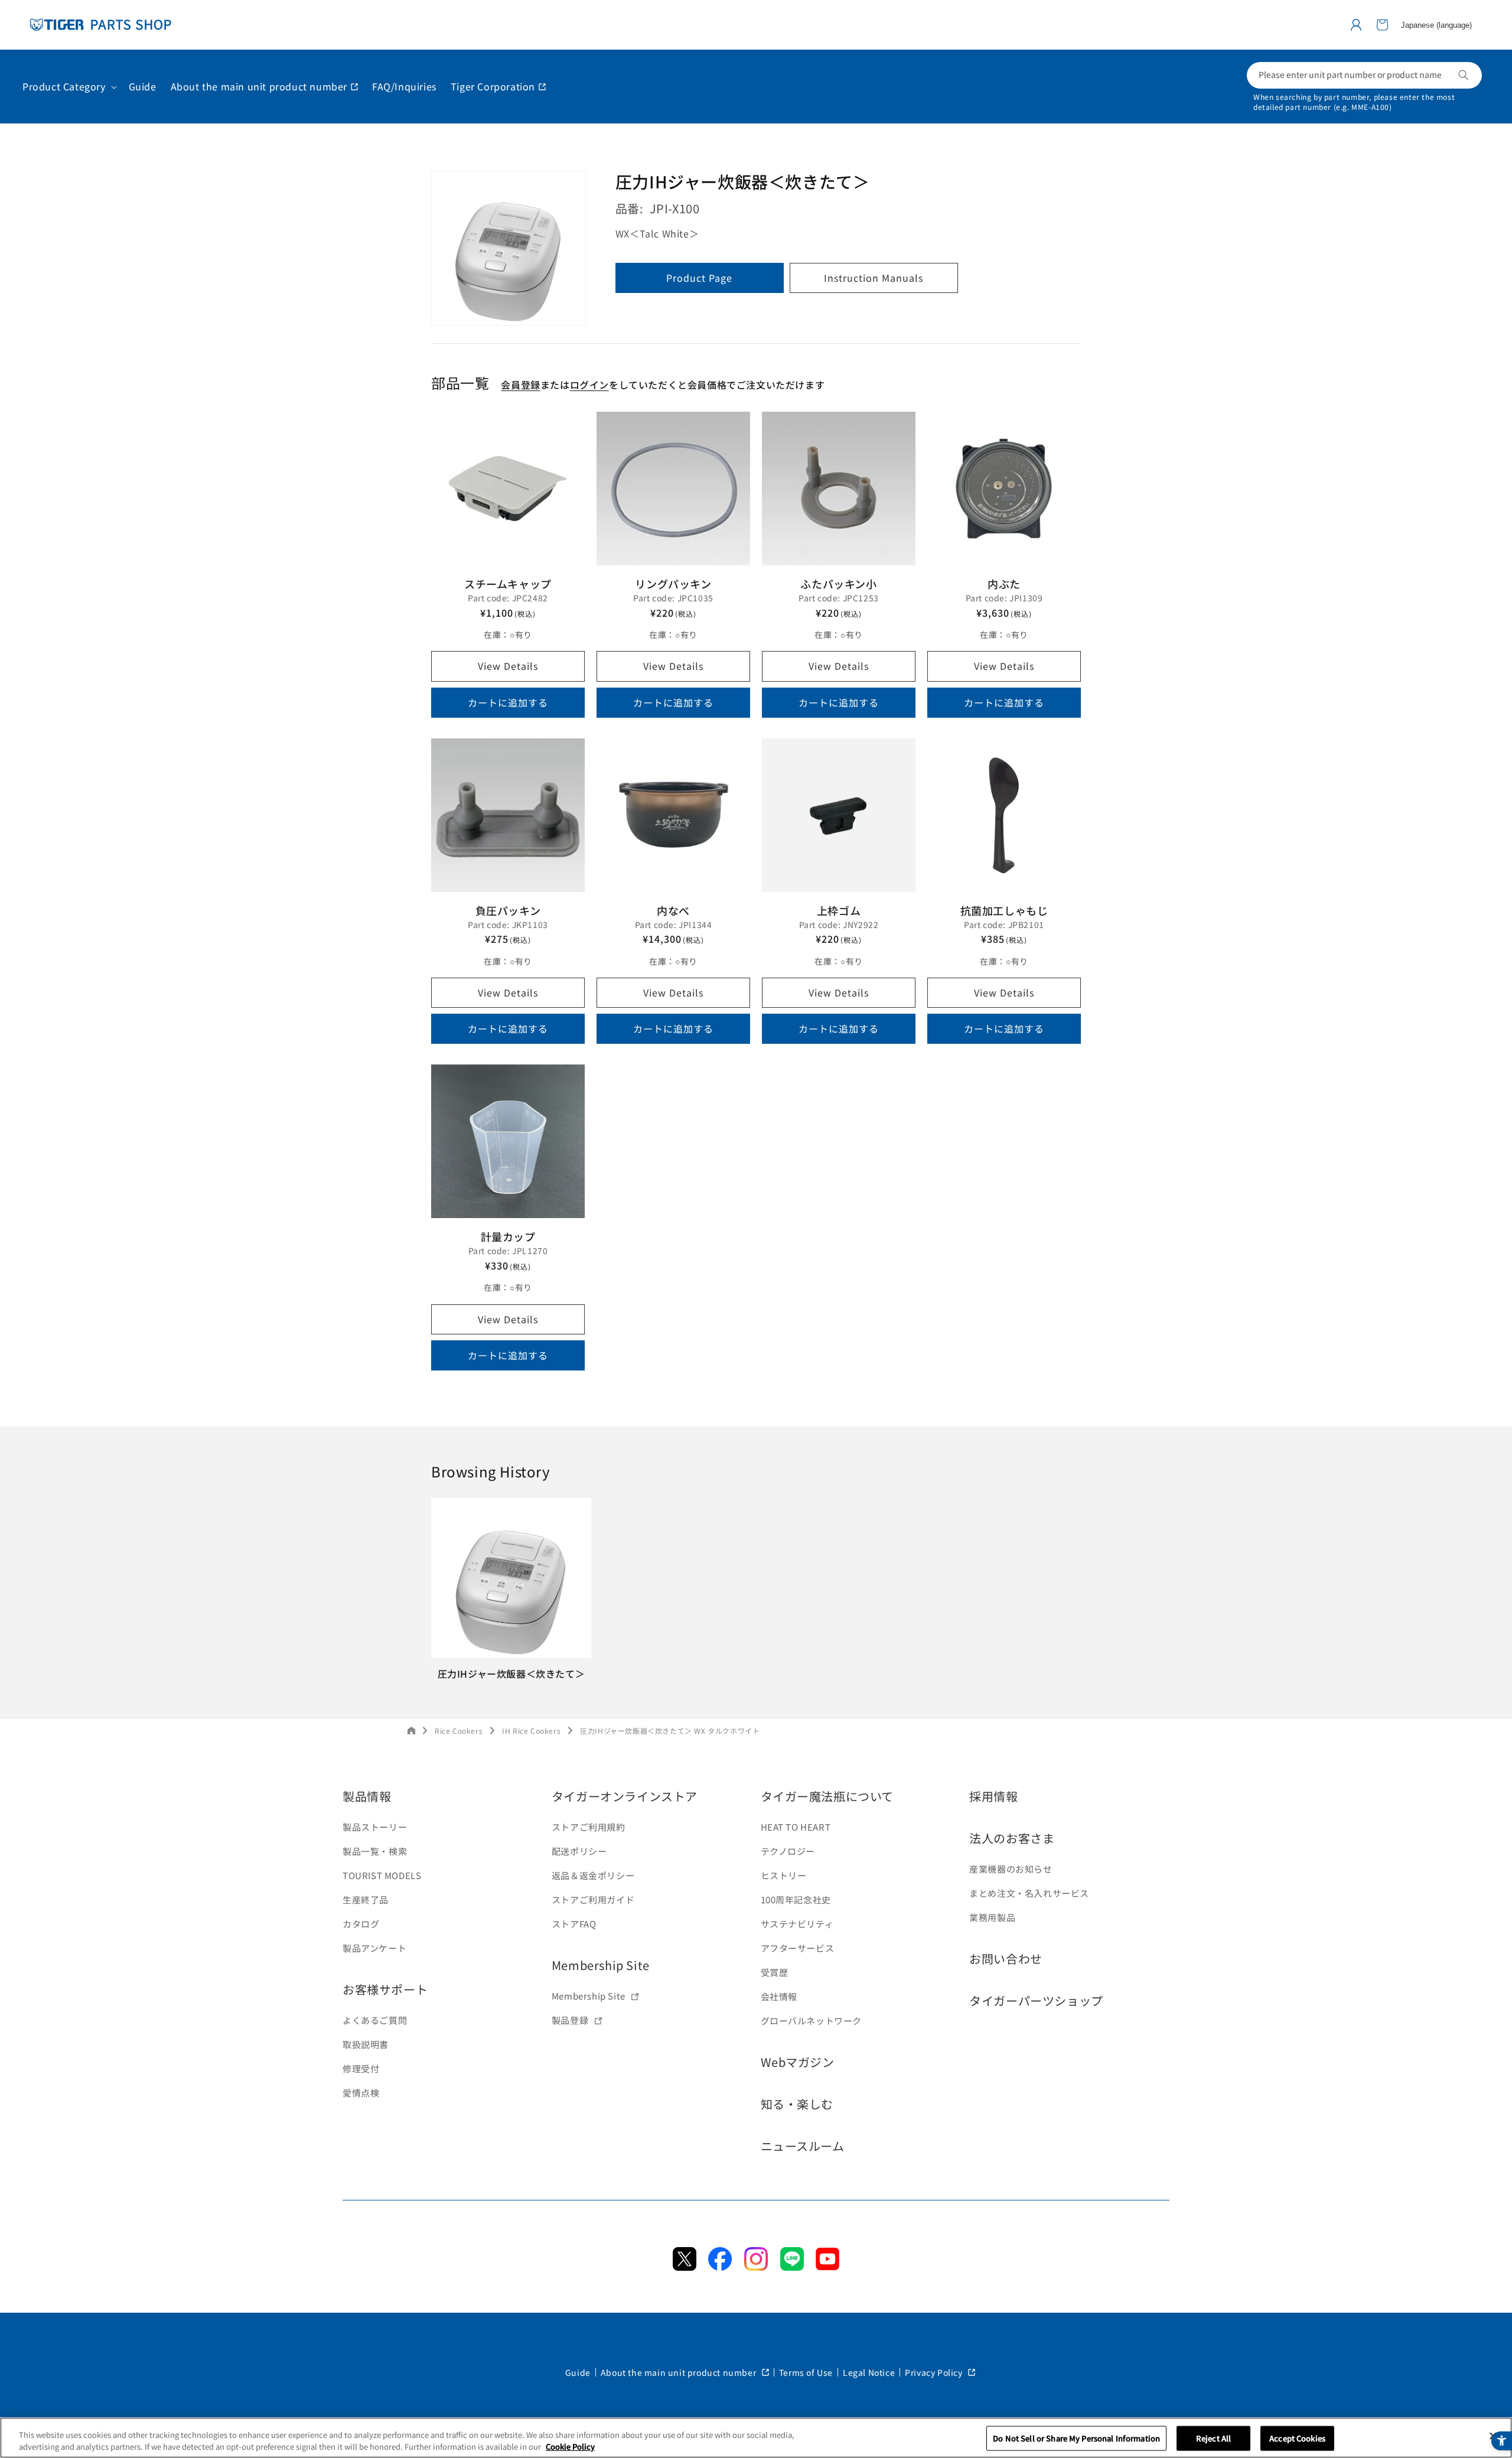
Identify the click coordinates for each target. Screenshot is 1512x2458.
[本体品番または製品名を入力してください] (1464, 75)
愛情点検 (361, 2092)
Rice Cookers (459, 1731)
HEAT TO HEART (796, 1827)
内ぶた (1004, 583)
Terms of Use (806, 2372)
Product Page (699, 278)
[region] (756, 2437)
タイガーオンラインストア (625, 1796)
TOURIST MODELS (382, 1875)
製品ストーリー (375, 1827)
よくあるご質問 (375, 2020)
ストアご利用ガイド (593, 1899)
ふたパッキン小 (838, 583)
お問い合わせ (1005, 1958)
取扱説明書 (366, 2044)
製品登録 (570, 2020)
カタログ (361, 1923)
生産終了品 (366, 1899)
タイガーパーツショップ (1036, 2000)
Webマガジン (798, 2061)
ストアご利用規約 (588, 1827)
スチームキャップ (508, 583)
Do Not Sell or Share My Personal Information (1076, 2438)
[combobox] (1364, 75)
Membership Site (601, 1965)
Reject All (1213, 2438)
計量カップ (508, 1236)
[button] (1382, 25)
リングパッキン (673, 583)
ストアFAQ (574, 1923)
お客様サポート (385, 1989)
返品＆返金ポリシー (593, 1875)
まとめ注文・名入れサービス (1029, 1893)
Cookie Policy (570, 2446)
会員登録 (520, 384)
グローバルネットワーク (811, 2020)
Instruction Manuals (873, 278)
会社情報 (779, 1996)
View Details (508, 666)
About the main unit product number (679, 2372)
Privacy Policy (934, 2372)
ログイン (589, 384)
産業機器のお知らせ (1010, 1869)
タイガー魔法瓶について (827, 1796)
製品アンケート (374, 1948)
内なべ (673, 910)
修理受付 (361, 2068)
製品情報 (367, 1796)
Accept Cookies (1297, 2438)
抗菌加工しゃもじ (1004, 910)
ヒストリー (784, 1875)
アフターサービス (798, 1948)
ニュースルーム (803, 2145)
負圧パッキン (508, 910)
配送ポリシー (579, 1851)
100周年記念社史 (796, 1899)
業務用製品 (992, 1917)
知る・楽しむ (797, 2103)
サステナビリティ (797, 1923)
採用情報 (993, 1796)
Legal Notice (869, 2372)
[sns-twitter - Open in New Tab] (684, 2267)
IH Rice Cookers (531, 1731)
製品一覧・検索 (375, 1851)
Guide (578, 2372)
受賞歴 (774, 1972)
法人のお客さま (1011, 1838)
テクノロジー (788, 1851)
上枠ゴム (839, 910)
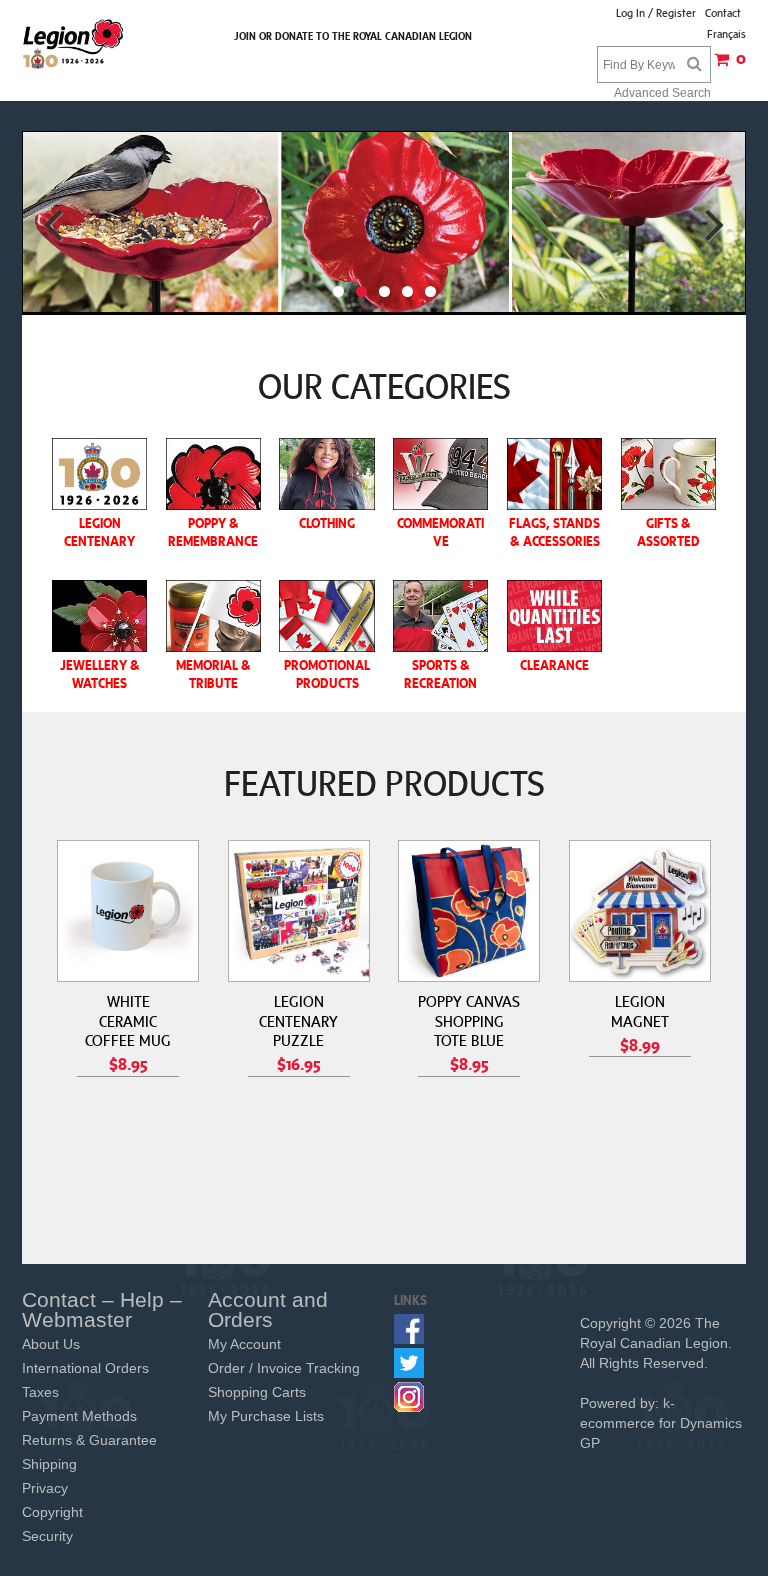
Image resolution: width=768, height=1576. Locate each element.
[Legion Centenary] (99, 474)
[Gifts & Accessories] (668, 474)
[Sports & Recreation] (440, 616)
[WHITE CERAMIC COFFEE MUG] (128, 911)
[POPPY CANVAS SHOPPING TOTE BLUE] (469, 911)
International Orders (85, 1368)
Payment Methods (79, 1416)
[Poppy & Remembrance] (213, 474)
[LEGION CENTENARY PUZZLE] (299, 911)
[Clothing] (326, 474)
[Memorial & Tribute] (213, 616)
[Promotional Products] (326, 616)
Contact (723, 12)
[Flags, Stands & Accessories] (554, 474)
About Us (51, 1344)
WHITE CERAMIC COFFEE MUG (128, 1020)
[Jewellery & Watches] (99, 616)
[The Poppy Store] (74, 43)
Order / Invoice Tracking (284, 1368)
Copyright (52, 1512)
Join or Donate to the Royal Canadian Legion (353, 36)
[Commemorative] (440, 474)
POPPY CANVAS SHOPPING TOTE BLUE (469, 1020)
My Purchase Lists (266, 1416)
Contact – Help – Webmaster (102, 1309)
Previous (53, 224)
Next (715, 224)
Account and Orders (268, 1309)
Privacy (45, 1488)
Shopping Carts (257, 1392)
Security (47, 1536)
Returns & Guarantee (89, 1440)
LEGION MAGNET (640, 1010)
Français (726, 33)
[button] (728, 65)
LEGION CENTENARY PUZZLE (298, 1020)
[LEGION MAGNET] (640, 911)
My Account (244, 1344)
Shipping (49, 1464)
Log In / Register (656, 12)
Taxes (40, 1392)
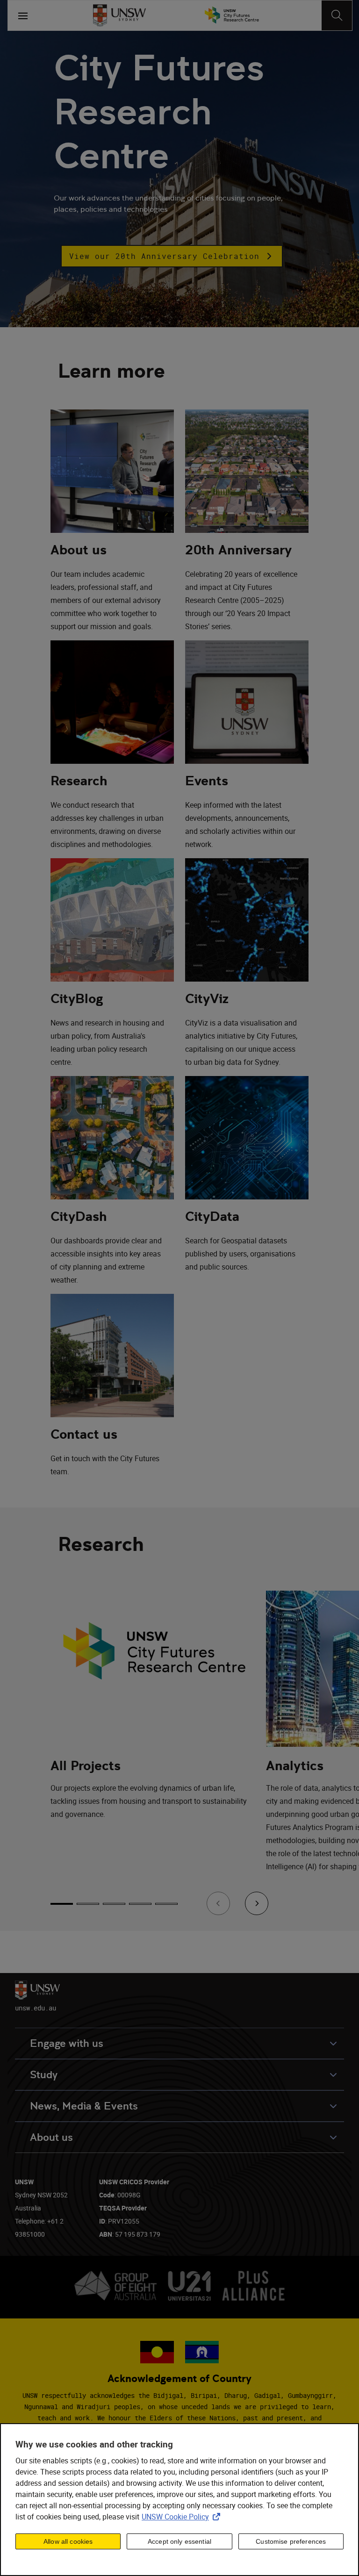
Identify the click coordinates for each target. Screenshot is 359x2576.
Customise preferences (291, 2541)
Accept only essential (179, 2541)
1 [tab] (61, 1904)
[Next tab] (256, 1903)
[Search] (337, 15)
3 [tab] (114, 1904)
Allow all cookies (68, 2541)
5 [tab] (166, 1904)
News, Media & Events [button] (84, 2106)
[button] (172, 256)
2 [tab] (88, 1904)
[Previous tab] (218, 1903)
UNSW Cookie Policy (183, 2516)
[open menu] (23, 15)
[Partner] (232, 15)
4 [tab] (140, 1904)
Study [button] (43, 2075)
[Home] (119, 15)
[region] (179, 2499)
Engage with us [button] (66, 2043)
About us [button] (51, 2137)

○ ○ ○ ○

§ **EXERCISE AIM**: What you return must be the lines above that run from the line with "生産終了品 (366, 1899)" to the line with "About the main", inclusive, each copied exactly.

§ **EXPECTED ANSWER**:
生産終了品 (366, 1899)
タイガーパーツショップ (1036, 2000)
Webマガジン (798, 2061)
ストアご利用規約 (588, 1827)
スチームキャップ (508, 583)
Do Not Sell or Share My Personal Information (1076, 2438)
[combobox] (1364, 75)
Membership Site (601, 1965)
Reject All (1213, 2438)
計量カップ (508, 1236)
[button] (1382, 25)
リングパッキン (673, 583)
ストアFAQ (574, 1923)
お客様サポート (385, 1989)
返品＆返金ポリシー (593, 1875)
まとめ注文・名入れサービス (1029, 1893)
Cookie Policy (570, 2446)
会員登録 (520, 384)
グローバルネットワーク (811, 2020)
Instruction Manuals (873, 278)
会社情報 (779, 1996)
View Details (508, 666)
About the main unit product number (679, 2372)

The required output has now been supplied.